Given request A -
Can you duplicate the passage of the geometric algebra thread below, from "The Versor library" up to and including "in a nutshell.", character for character?

Versor Geometric Algebra Library - erichocean
https://github.com/wolftype/versor
======
erichocean
I discovered geometric algebra about a year ago, and it's been eye-opening.
Bought the book _Geometric Algebra for Computer Science_.

The Versor library looks really useful, and the guy's PhD is a must-read:
[http://versor.mat.ucsb.edu/ArticulatingSpace.pdf](http://versor.mat.ucsb.edu/ArticulatingSpace.pdf)

From the site:

 _GA combines many other maths (matrix, tensor, vector, and lie algebras). It
is holistic. CGA uses a particular mapping (a conformal one) of 3D Euclidean
space to a 4D sphere. Operations on that hypersphere are then projected back
down to 3D. That how it works in a nutshell.

[...] basically, Geometric Algebra offers a particular richness of spatial
expression. Imagine needing glasses and not knowing you needed glasses. Then,
when you do get glasses, the world changes unexpectedly. GA is like glasses
for the inside of your brain. Conformal Geometric Algebra, especially the 5D
variety enlisted here, are like x-ray glasses._

------
erichocean
Dope videos of the library in use here:
[https://vimeo.com/wolftype](https://vimeo.com/wolftype)

Provided information -
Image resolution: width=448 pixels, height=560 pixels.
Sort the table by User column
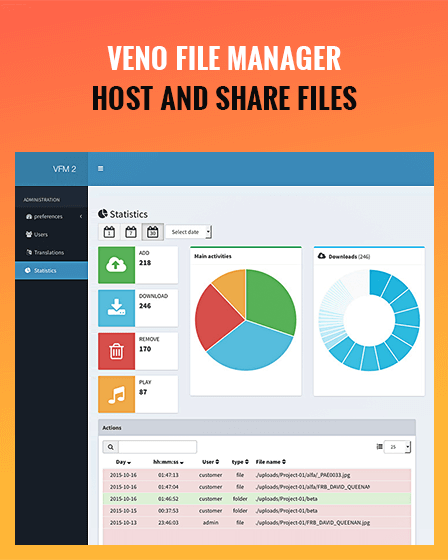pyautogui.click(x=210, y=462)
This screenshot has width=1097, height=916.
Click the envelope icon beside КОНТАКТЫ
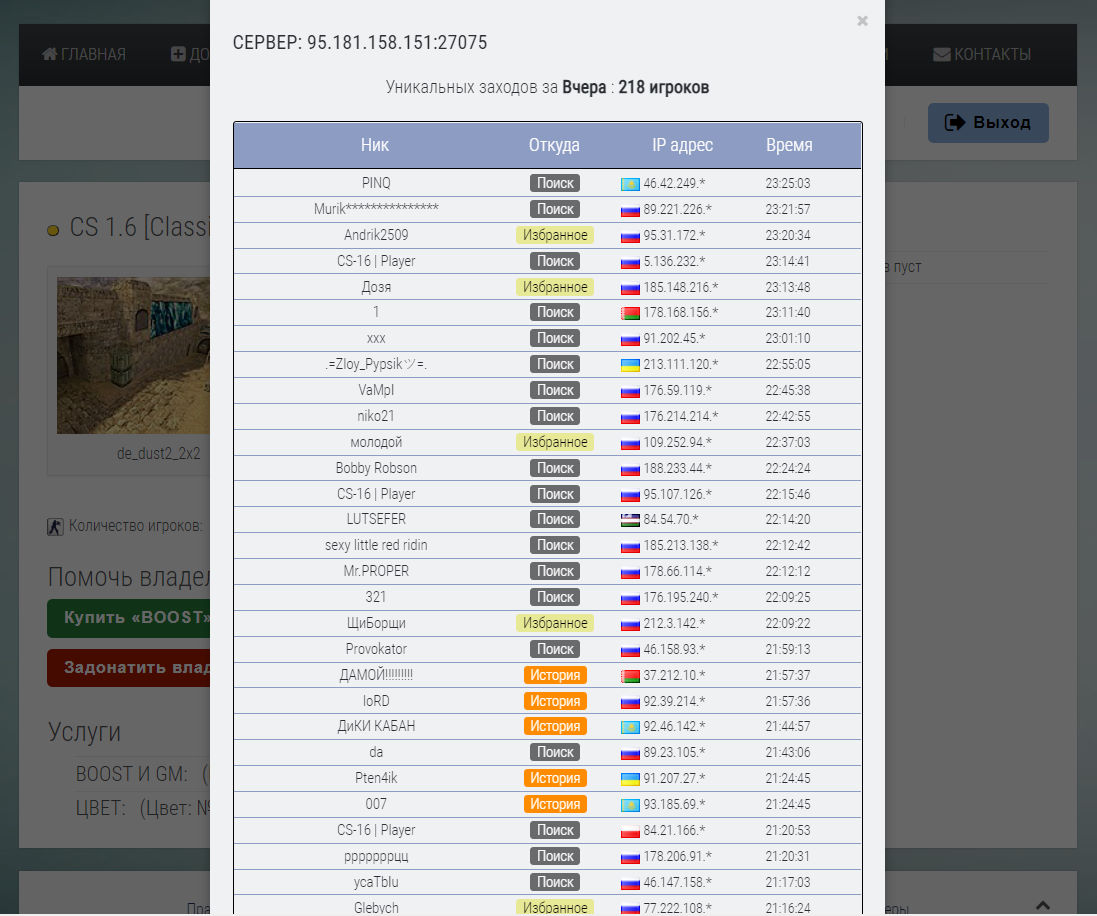[942, 54]
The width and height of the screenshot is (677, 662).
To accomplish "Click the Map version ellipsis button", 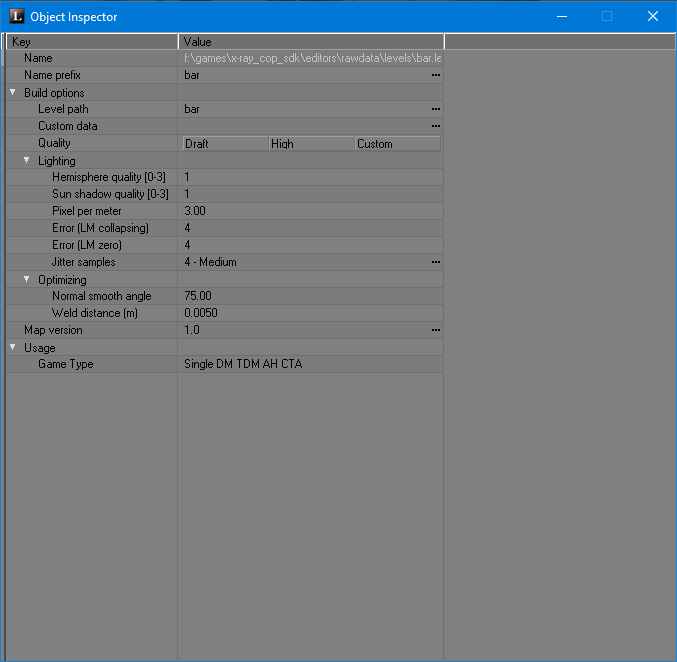I will [x=435, y=330].
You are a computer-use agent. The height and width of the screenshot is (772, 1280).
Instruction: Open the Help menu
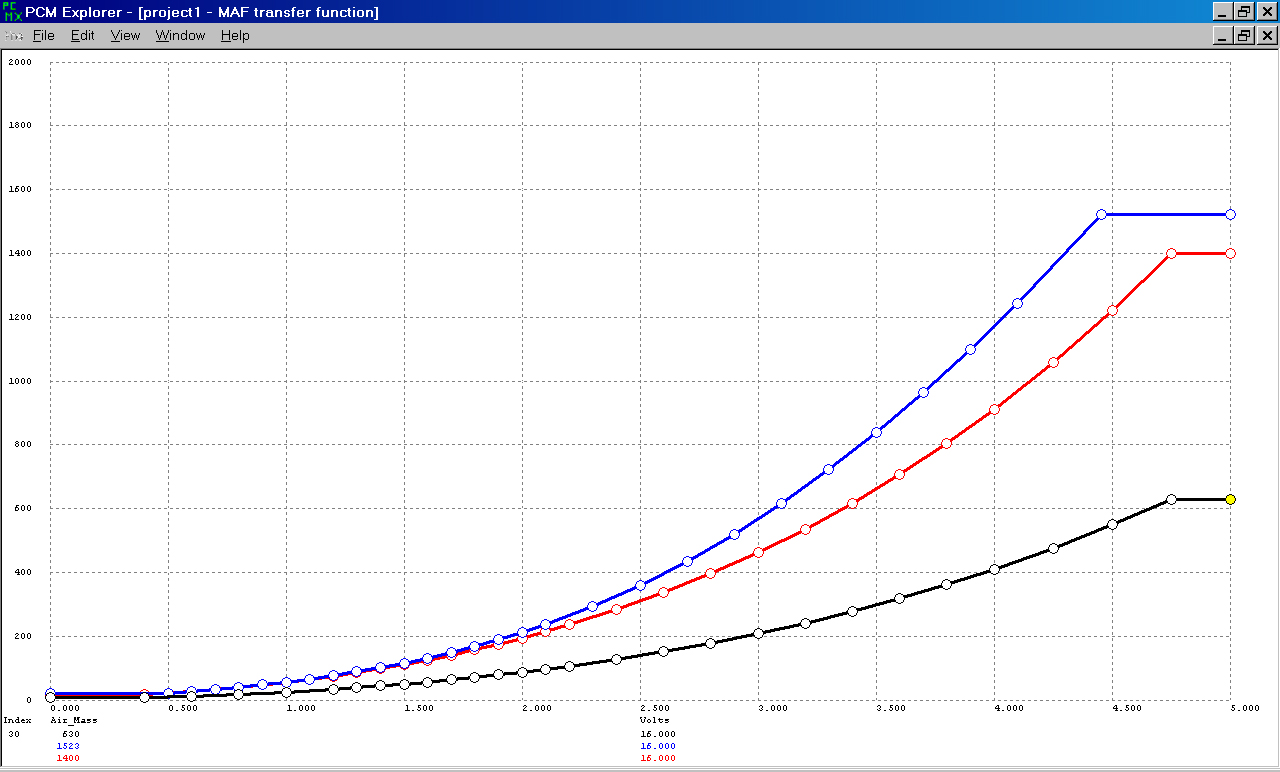(235, 36)
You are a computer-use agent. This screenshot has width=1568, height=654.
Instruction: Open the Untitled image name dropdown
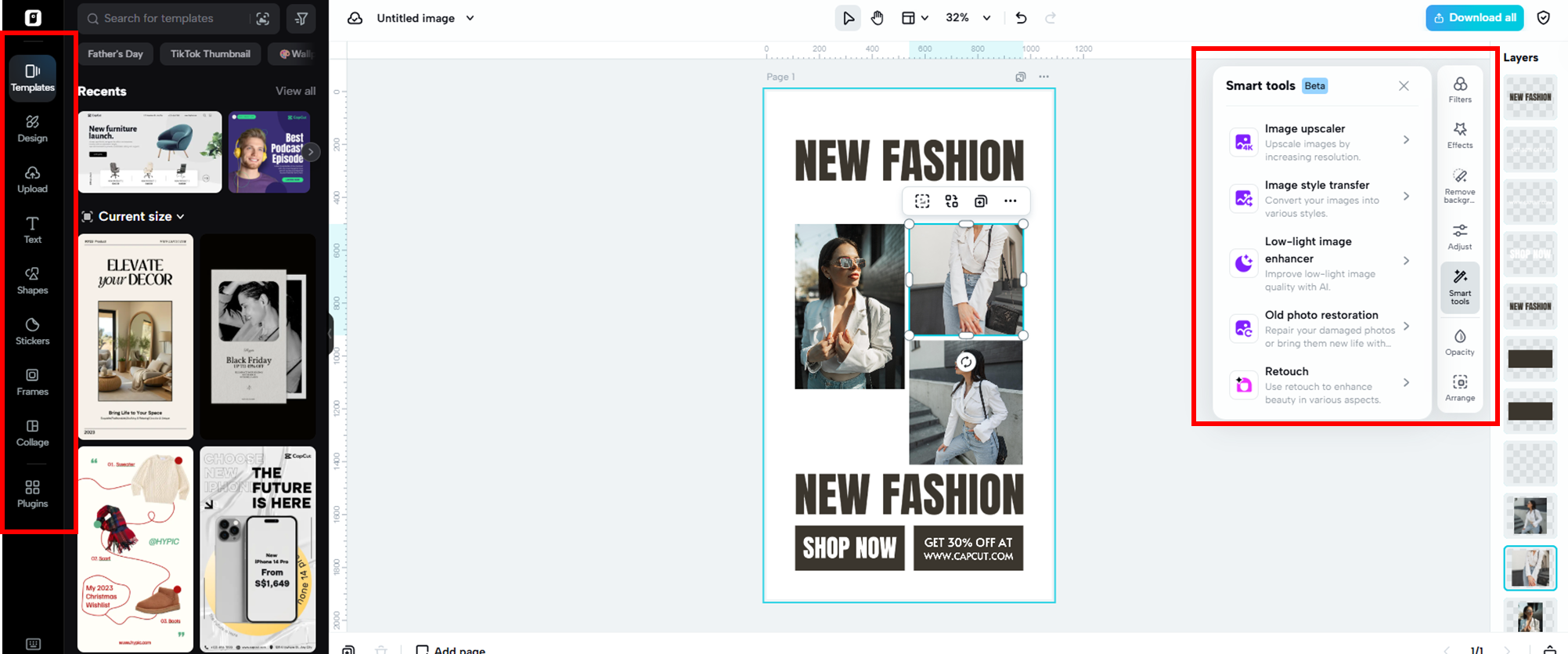[x=470, y=18]
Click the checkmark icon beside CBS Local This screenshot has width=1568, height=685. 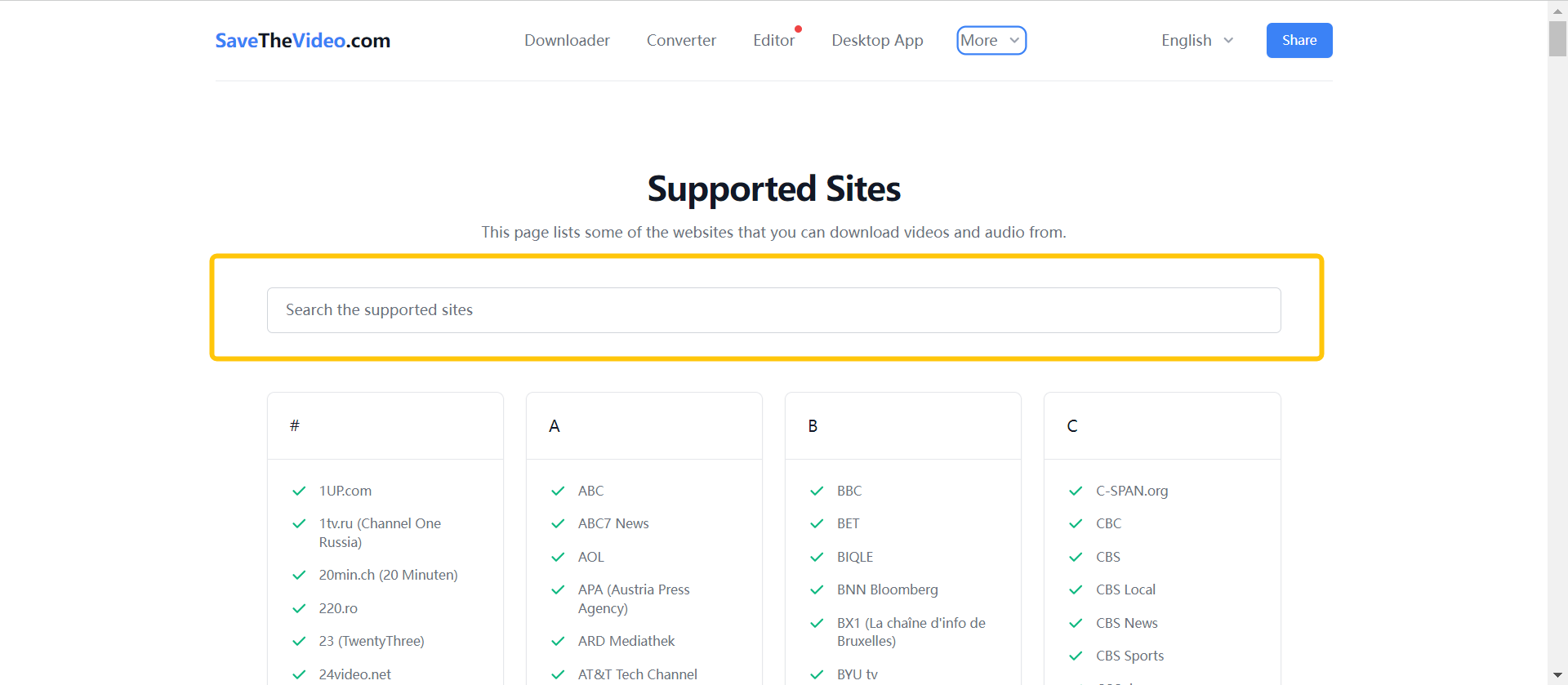(1076, 589)
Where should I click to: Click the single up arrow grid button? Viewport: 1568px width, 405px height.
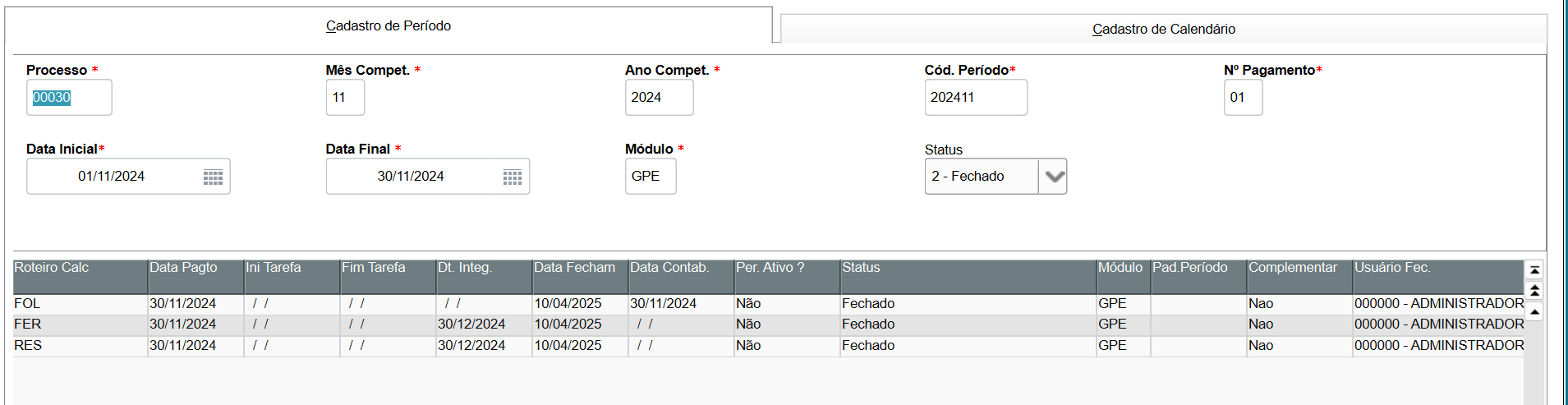point(1534,311)
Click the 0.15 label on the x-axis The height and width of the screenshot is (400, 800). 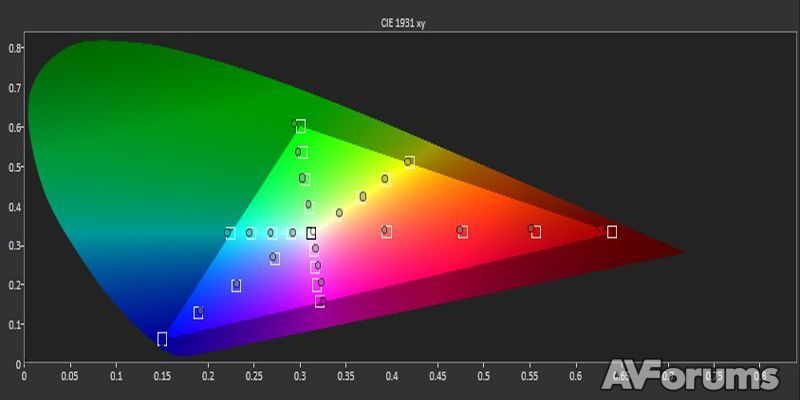point(162,378)
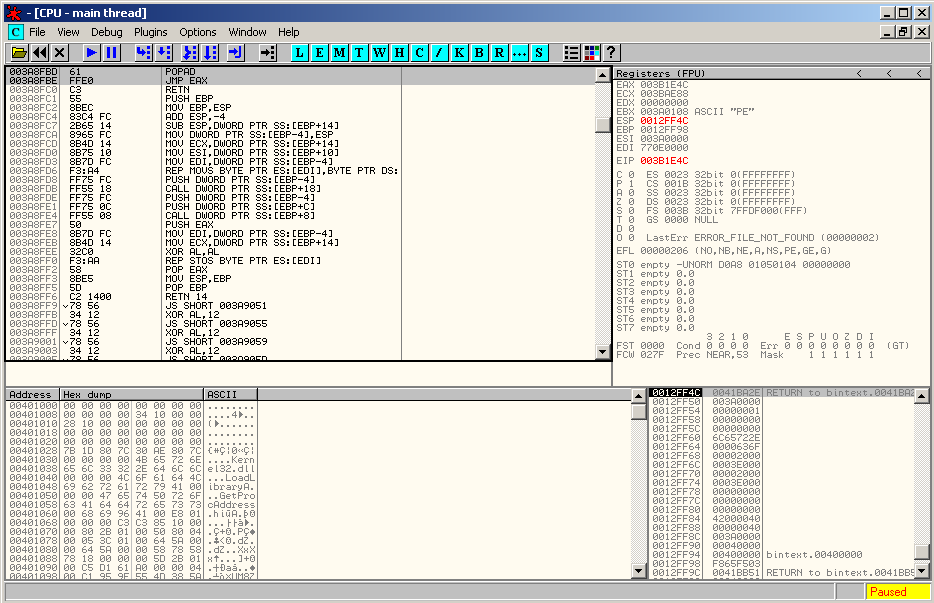Show Executable modules with E button
The height and width of the screenshot is (603, 934).
click(x=320, y=52)
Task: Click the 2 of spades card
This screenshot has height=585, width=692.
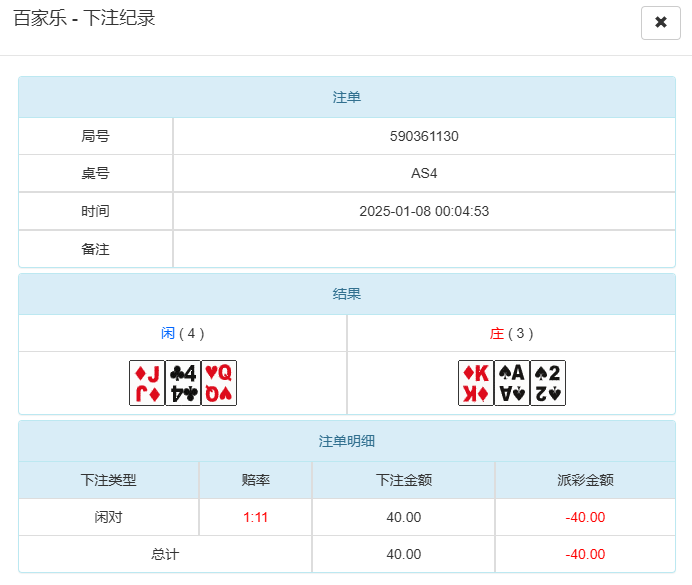Action: click(x=548, y=383)
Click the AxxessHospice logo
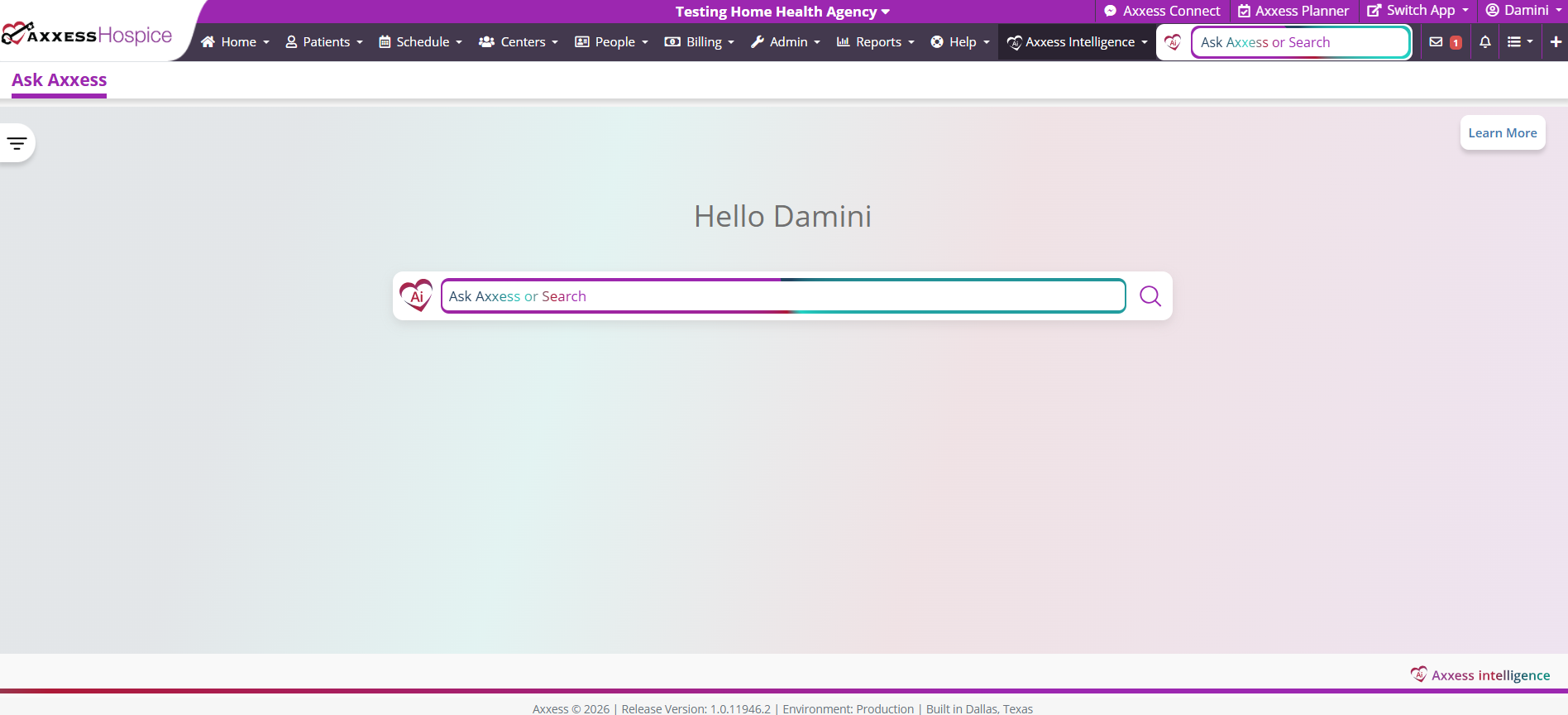 [x=88, y=35]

Given request B -
Which of the rows above contain the string "computer"? Pick out each such row in full, treating uppercase and lowercase as distinct.

Written solution A -
The Versor library looks really useful, and the guy's PhD is a must-read:
[http://versor.mat.ucsb.edu/ArticulatingSpace.pdf](http://versor.mat.ucsb.edu/ArticulatingSpace.pdf)

From the site:

 _GA combines many other maths (matrix, tensor, vector, and lie algebras). It
is holistic. CGA uses a particular mapping (a conformal one) of 3D Euclidean
space to a 4D sphere. Operations on that hypersphere are then projected back
down to 3D. That how it works in a nutshell.

Written solution B -
You are a computer-use agent. The height and width of the screenshot is (772, 1280).
You are a computer-use agent. This screenshot has width=1568, height=654.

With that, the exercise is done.